Almost everyone in this film is corrupt, but there are moving passages when some damaged working stiff sticks their neck out for the greater good. It's a landmark noir, because of the violence, the vigilante hero and its depiction of semi-legitimate crime. It scored Lang a big mainstream hit- which tones down his usual expressionism.
When I first saw Val Guest's sci-fi classic, it was the witty script (Wolf Mankowitz) and the energetic thrust of the blokish Fleet Street backchat that made it so strong. Plus the contemporary doomsday payoff as the cold war powers' nuclear escalation leans into the apocalypse.
But now, it is the astonishing foresight- a coincidence I suppose- of its theme of global warming meltdown, as mankind looks to scientific solutions for political failures. Which today makes it a genre landmark, and incredibly prophetic.
It focuses on a daily newspaper (based on the Express) as it covers the last few days of life on earth in a dystopian London, and in particular on Edward Judd's recovering alcoholic and recently divorced hotshot reporter. Maybe the crisis is a metaphor for his unbalanced, ruined psyche?
Judd and Janet Monro, as the last meteorologist standing, are properly sexy and share an abundance of screen chemistry. The locations and visual atmospherics of an unravelling, burned out world are magnificent, including the tinted widescreen sunrise at the start of the film. It's probably the best ever British sci-fi. But it's much more than that.
This is an unlikely buddy movie about the relationship between Edward D. Wood (Johnny Depp), the legendary director of bad films responsible for Plan 9 From Outer Space, and a heroin ruined Bela Lugosi (Martin Landau) going through the final indignities of a career that peaked many years earlier.
It's an inspired idea, which is skilfully realised through an impressively imaginative script. The two leads are one of the screen's most endearing odd-couples; a pair of deadbeats who we are encouraged to reappraise for their love of cinema, and for their endurance.
The stars are sensational. And the support cast playing an entended coterie of exotic outsiders and weirdoes is outstanding. Bill Murray's charlatan clairvoyant is a standout. The recreation of the period is gorgeous, the black and white photography is lustrous. There is a lot of love here.
This is a phenomenally optimistic feelgood film which manages to largely avoid sentimentality while delivering a fascinating, vicarious experience of life on the peripheries of Hollywood in '50s poverty row pictures. Maybe a love of B films will enhance the experience.
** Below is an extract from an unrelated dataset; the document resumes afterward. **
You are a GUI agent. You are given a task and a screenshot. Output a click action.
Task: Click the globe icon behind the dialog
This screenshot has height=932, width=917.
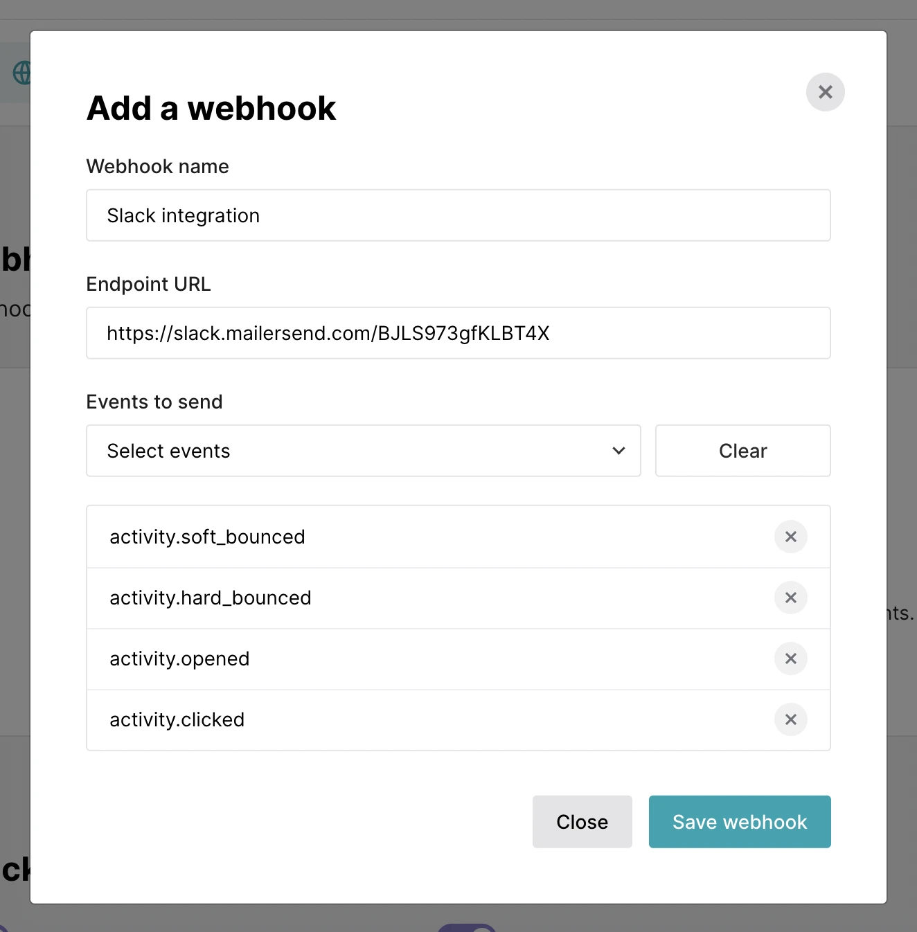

This is called film noir but it's hardly a crime film- except for a death related to a subplot about post-WWII fascists in Argentina. The main story is a romantic melodrama, though its visual art and dense, pessimistic dialogue is very noir. As are its fascinating, emotionally diseased heroes played by Glenn Ford and the unforgettable Rita Hayworth as Gilda.
Their introductions are beguiling: Ford throwing his crooked dice into the gaze of the camera, fringe swinging over his glowing, saturnine face; Hayworth tossing her hair, rising up into the frame from the bed ('Are you decent Gilda? Who, me?'). They have torn each other apart before the film even starts, only for Ford's new boss to unwittingly bring her back as his wife.
Ford is superb, as an ambitious gambler who makes his own luck. But Rita is a sensation as the sexy, epigrammatic, superstitious Gilda. Her look become a model of '40s Hollywood glamour. Her delivery of the fatalistic dialogue is sublime, Plus the two musical numbers, Amado Mio, and Put the Blame On Mame, where her legendary strip damn near stops the film.
She actually just takes her gloves off! There's fine support from George Macready as the dangerous casino owner/Gilda's husband, with plans for a second act for the Nazis. The portrait of a malignant sexual pathology is overwhelming. Gilda says it best: 'I hate you so much I would destroy myself to take you down with me'.